Reports indicate that former Winters Hotel tenants who have been vocal in seeking justice have faced threatened and actual evictions from Atira managed buildings.
According to reporting by The Tyee, Lisa Welsh, a survivor of the Winters Hotel fire and participant in the tenant-led class action lawsuit against Atira Property Management Inc., has since been evicted from her replacement supportive housing unit, which was also run by Atira.
Welsh was reportedly evicted in June 2023, just three months after tenants filed the class action lawsuit. Her neighbour, Wendy Gaspard, who also survived the fire and was active in tenant advocacy efforts, received breach notices threatening her housing stability after assisting Welsh in retrieving her belongings.

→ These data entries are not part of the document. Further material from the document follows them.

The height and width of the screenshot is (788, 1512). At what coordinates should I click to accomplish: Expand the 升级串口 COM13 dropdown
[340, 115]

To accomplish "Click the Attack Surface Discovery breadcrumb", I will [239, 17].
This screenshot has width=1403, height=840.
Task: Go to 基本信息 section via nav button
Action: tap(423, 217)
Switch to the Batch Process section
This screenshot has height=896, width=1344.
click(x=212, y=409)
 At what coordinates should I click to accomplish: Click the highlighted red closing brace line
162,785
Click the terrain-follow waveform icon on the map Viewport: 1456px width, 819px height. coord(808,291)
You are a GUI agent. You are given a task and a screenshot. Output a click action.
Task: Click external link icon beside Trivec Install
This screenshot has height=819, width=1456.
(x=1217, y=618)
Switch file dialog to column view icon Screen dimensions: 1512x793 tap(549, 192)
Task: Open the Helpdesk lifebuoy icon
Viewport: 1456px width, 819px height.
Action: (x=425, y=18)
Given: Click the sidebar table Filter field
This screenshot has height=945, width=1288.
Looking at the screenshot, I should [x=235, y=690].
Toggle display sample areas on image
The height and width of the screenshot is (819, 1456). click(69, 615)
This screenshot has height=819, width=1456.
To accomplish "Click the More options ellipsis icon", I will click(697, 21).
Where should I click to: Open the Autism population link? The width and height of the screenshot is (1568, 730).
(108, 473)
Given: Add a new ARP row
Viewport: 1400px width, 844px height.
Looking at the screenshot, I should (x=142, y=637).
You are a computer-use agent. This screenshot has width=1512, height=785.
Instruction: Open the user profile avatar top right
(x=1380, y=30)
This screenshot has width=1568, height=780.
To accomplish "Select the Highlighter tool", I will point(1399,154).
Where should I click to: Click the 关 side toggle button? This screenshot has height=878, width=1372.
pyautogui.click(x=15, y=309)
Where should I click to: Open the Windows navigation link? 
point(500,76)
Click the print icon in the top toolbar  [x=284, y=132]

Past research highlights that the threat of eviction or legal retaliation is a common tactic used to suppress tenant organizing, particularly in housing environments such as those managed by Atira, where power differentials between providers and tenants are especially pronounced. These actions contribute to a climate of fear among tenants, signalling that efforts to hold housing providers accountable may be met with retaliation. This dynamic exacerbates existing power imbalances, where residents have limited avenues to pursue recourse without risking their housing stability.
The Winters Hotel class action lawsuit also alleges that Atira received donations that were explicitly intended to be for the benefit of residents of the Winters Hotel. It held these donations in trust for residents of the Winters Hotel, but it is alleged that Atira did not distribute the donations in accordance with its trust obligations. We suggest that the withholding of donations further demonstrates how Atira has utilized its power, particularly over resources, to control or reprimand the actions of former Winters Hotel residents, ultimately punishing them for attempting to advocate for their housing rights.
Taken together, Atira’s actions fall in line with broader elements of non-profit housing’s day-to-day functioning in which grassroots organizing efforts are regularly suppressed and expressions of assertiveness and frustration around addressing injustices within these settings are treated punitively and coded as problematic. With few other housing options, this dynamic allows those with power over residents in non-profit managed housing to continue to provide housing that fails to meet basic health and safety requirements without fear of collective action or public scrutiny.
The cost of litigation: community impacts of Atira’s legal actions
Atira’s lawsuits against two low-income survivors of the Winters Hotel fire are emblematic of the hierarchy and concentration of power that already exists within the organizational structure of housing non-profits and property managers. Within this structure those at the top will generally work to save themselves, even if it means abandoning the same residents they claim to support.
The potential threat of legal action against individual residents adds another element of coercive control in these already highly surveilled and regulated buildings, and can be understood as a clear attempt to dissuade future residents from holding organizations like Atira accountable for their systemic negligence. While Atira’s cowardice in trying to shirk responsibility for the horrific and avoidable fires at the Winters Hotel is not surprising, it represents a new low from a non-profit housing provider.
As housing across the city becomes increasingly unaffordable, having non-profit operators manage buildings is preferable to building owners renting out buildings themselves and forcing out low-income residents. At the same time however, it is imperative that these housing operators are held accountable for their legal and ethical obligation to maintain a safe and structurally sound home for residents. Further, in addressing the demand for affordable housing, there is a need to shift our reliance on non-profit managed housing as the sole solution to the housing crisis. Instead, governments must also invest in different housing approaches, including dignified, fully public housing, community-owned co-operative housing, and a substantial increase in rent-geared-to-income housing options.